Marc-Aurèle de Foy Suzor-Coté
Marc-Aurèle de Foy Suzor-Coté was a Canadian painter.
Based on ArtValue.ca records, Marc-Aurèle de Foy Suzor-Coté's estimated art value is C$300,000 (*)
Marc-Aurèle de Foy Suzor-Coté's work could be available for sale at public auction with prices in the range of C$100,000 - C$500,000, or even much higher.
ArtValue.ca has 368 auction art sale records for their oil painting results, with prices in the range of C$100,000 to C$500,000.
Heffel Auction House Biography and Notes
Marc-Aurèle Suzor-Coté was proud to have been born in the Quebec "village" of Arthabaska (now Victoriaville), and he painted numerous subjects inspired by Arthabaska and its first inhabitants. Upon his return from France – where he had lived on and off since 1891 – Marc-Aurèle Suzor-Coté spent most of his time as of July 1907 in the Arthabaska studio in his native village. It was here that he found inspiration for the paintings that would establish his fame, local scenes that would be well received nationally. Landscapes, portraits of peasants and genre scenes rendered in oil, charcoal, pastel and sculpture established his reputation, which would only grow with the constant exposure his work received at W. Scott & Sons. The National Gallery of Canada acquired his Settlement on the Hillside in 1909, the same year it was painted, while a collector from Brockville, the Honourable A.C. Hardy, acquired his masterpiece Winter Landscape (in collection of the National Gallery of Canada), also painted in 1909. When in Paris, Suzor-Coté was trained as an academic painter at the École des beaux-arts and at the Académies Julian and Colarossi, and he produced a number of nudes that he could not easily sell in prudish Catholic Quebec. But he also met the landscape painter Henri Harpignies of the Barbizon School, who was a close friend of Jean-Baptiste-Camille Corot. Harpignies introduced him to pleinairism, the concept of painting in the open. While he was in France, the main influence Suzor-Coté absorbed was Impressionism. To paint snow was a challenge that French Impressionist Claude Monet took seriously. One of the first snow paintings he ever painted, The Magpie, 1868 – 1869 (in the collection of the Musée d’Orsay), depicted shadows on snow with blue rather than grey. This lesson was well understood by Suzor-Coté, as this canvas clearly attests with the blue shadows on the snow and the glowing sun vibrating through the branches of the trees. This canvas is a loving depiction of Suzor-Coté’s homeland, which fully realizes the idea of "light and matter" suggested in the title of the 2002 retrospective of the painter’s work at the Musée du Québec. Snow, as always, is essential subject matter, and the warm glow of a Canadian winter sunset subtly illuminates each dappled surface.

> MATERIAL PROVIDED:

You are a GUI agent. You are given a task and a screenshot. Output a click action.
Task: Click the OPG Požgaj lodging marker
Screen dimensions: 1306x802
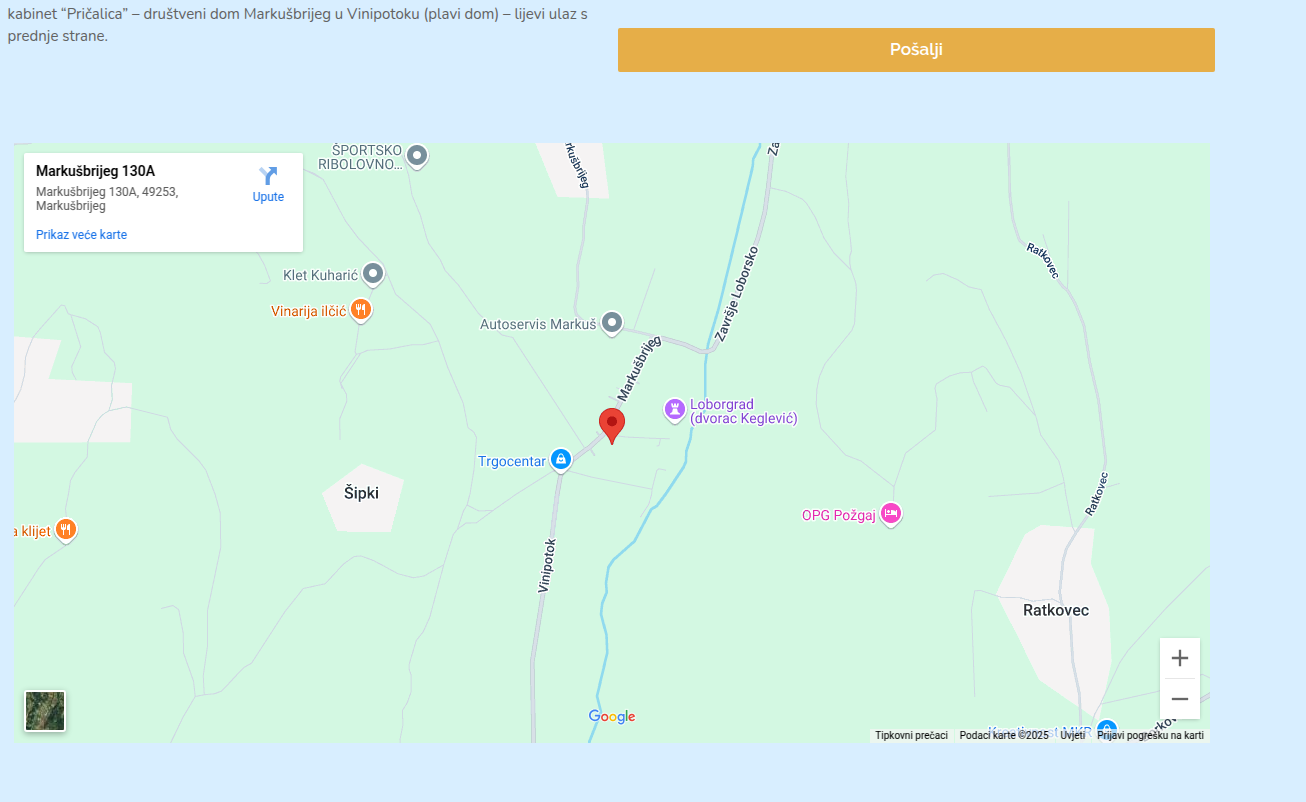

> COMPLETE THE FOLLOWING:
1. In the passage about Suzor-Coté, which landscape painter introduced him to pleinairism?
2. Reproduce everything in the passage about Suzor-Coté from "Based on ArtValue.ca" down to "C$100,000 to C$500,000.".
The material has no connection to the passage about Suzor-Coté.

> EXERCISE RESULTS:
1. Henri Harpignies of the Barbizon School introduced him to pleinairism.

2.
Based on ArtValue.ca records, Marc-Aurèle de Foy Suzor-Coté's estimated art value is C$300,000 (*)
Marc-Aurèle de Foy Suzor-Coté's work could be available for sale at public auction with prices in the range of C$100,000 - C$500,000, or even much higher.
ArtValue.ca has 368 auction art sale records for their oil painting results, with prices in the range of C$100,000 to C$500,000.